In fact, the failure to consider SDOHs may lead providers to opt out of VBP programs in specific areas.
A study published this year in Health Affairs found that zip codes with populations characterized by higher percentages of Black residents, impoverished individuals, those without insurance, or those with less than a high-school education were less likely to be served by an ACO than zip codes with predominantly White and well-educated residents.
Current VBP models were conceived without an appreciation for SDOHs.
In a 2020 report to Congress, HHS’s Office of the Assistant Secretary for Planning and Policy acknowledged that there is no consistent approach within the Medicare program for identifying or measuring social risks.
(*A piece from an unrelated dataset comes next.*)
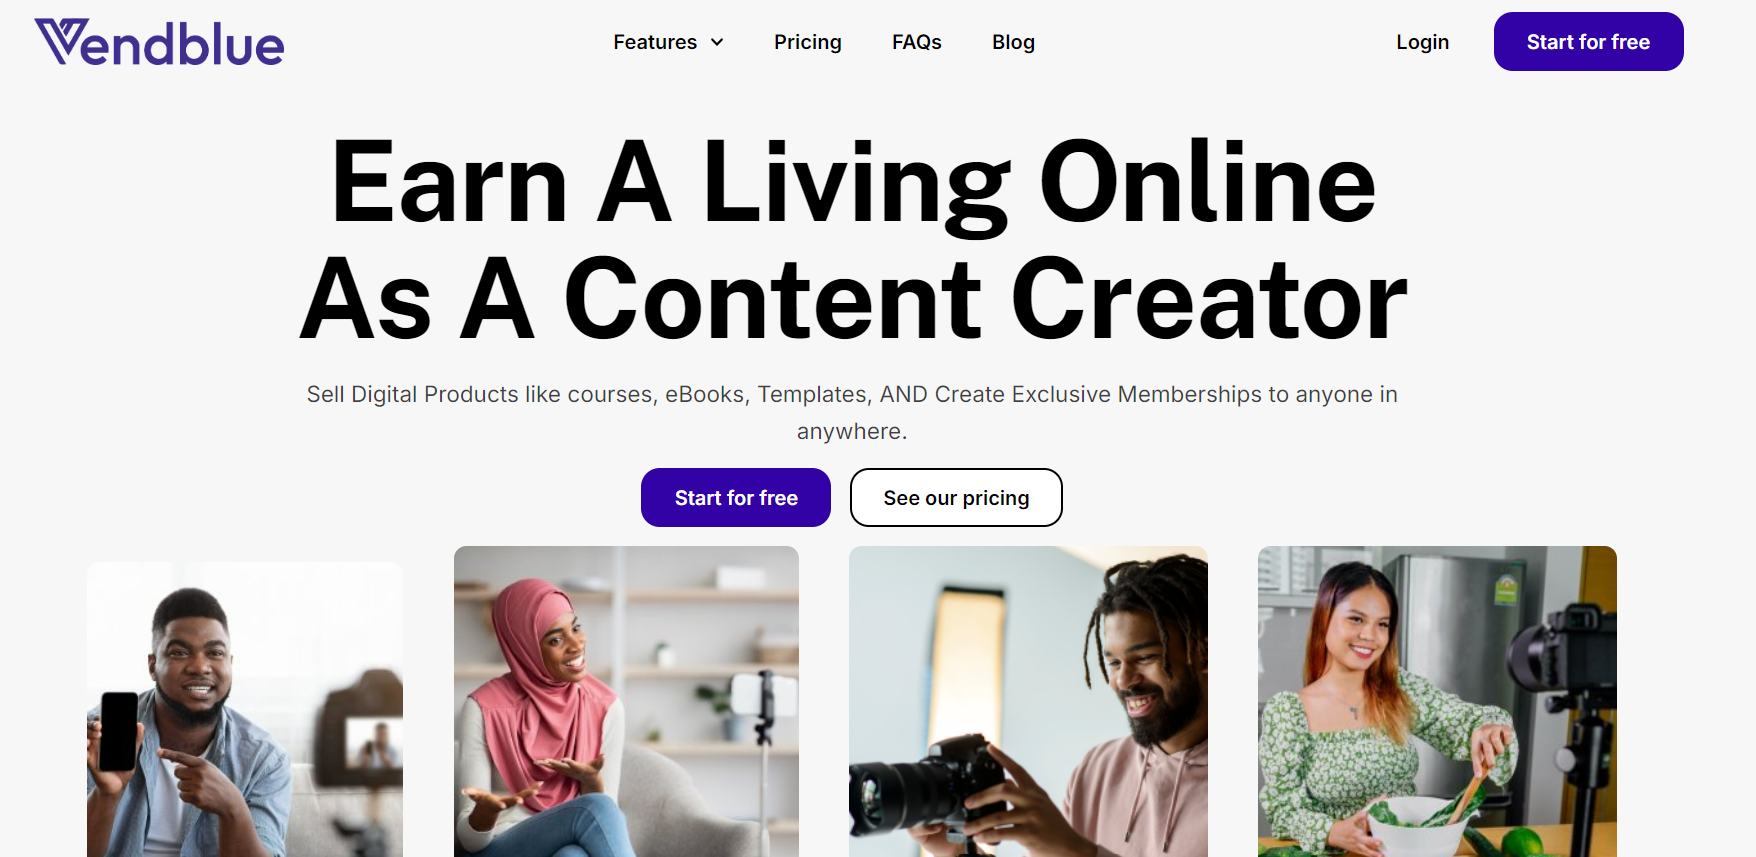Screen dimensions: 1756x857
Task: Click the Login link
Action: (x=1422, y=42)
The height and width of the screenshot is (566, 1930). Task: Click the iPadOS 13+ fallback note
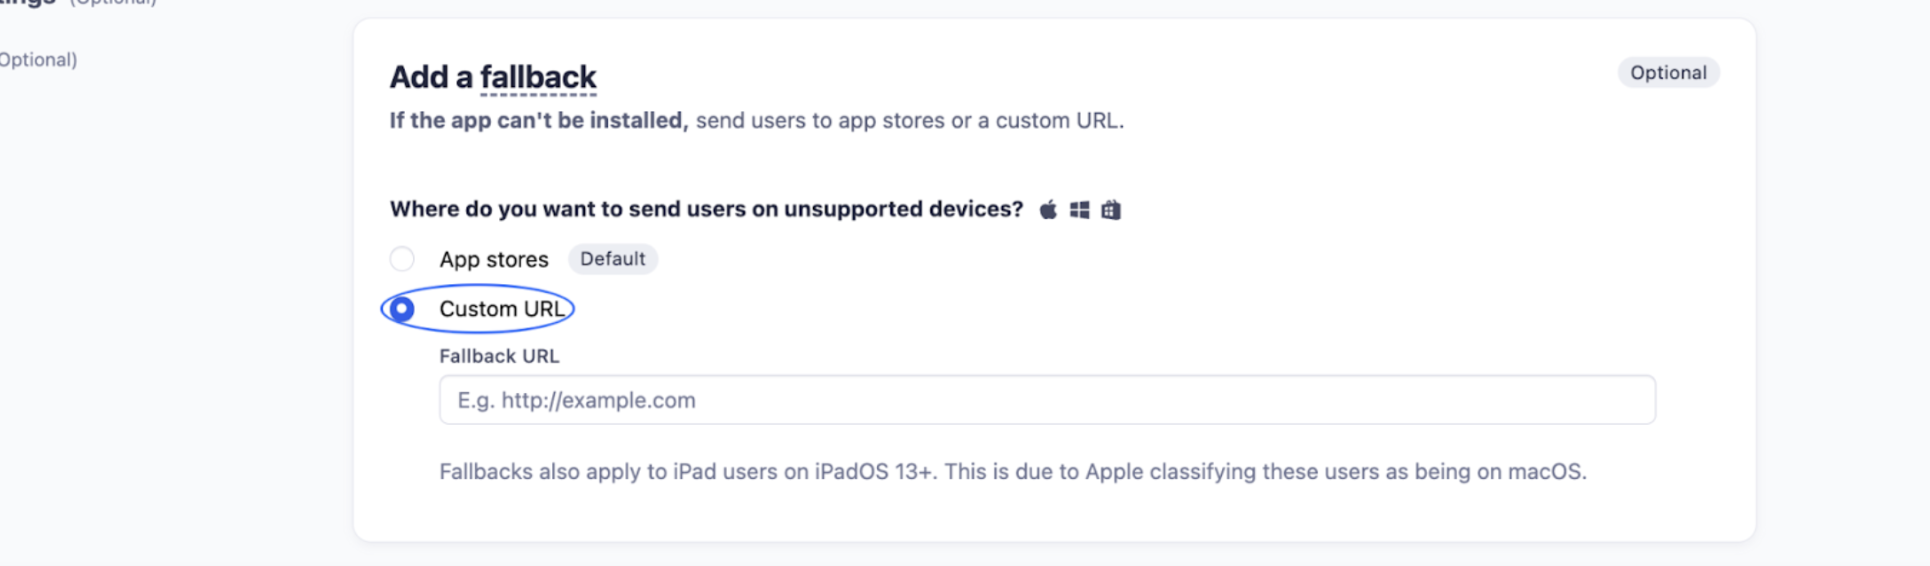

While CMS-HCC takes into account a beneficiary’s Medicaid and disability status, it does not incorporate factors such as transportation access, nutrition, housing, and income, despite the well-documented impact of these factors on health status.
The tide may be turning. CMMI is currently exploring VBP models which incorporate both clinical diagnosis and social risks, and several states have begun to examine how to integrate SDOHs into VBP-based Medicaid plans.
Last December, Blue Cross Blue Shield of Massachusetts announced the introduction of VBP contracts including SDOH and equity measures under a program which will be independently assessed by The Center for Healthcare Organization and Innovation Research (CHOIR) at the UC Berkeley School of Public Health.
Accounting for SDOHs will be challenging. Before any single factor can be given a weight in a program’s risk adjustment formula, there will need to be agreement as to which of multiple social risks should be quantified.
The Institute of Medicine, now known as the National Academy of Medicine, previously proposed that standardized social data be integrated into electronic health records. While individual screenings for social risks provide valuable opportunities for healthcare providers to connect patients with community resources, identifying SDOHs at the individual patient level may not be practical for risk adjustment scoring.
An alternative approach involves assessing social risks at regional levels, akin to how some countries employ “deprivation indices” to assess community needs. One potential starting point for this approach is the Social Vulnerability Index (SVI) developed by the Centers for Disease Control and Prevention. Originally designed to predict community vulnerability in the face of disasters, the SVI utilizes 16 census variables to characterize each county in the United States across dimensions such as Socioeconomic Status, Household Characteristics, Racial & Ethnic Minority Status, and Housing Type & Transportation.
Much like a limited understanding of the significance of SDOHs prevented their inclusion in original risk adjustment formulas, an appreciation for their complexity and complex interplay may complicate their incorporation now.
Conclusion
Risk adjustment remains a cornerstone of VBP in healthcare. Properly modeled, it can ensure that reimbursement is equitable and accurately reflects the provision of care to diverse patient populations. But fine tuning it to accurately reflect multiple healthcare variables while limiting opportunities to “game the system” remains an ongoing challenge.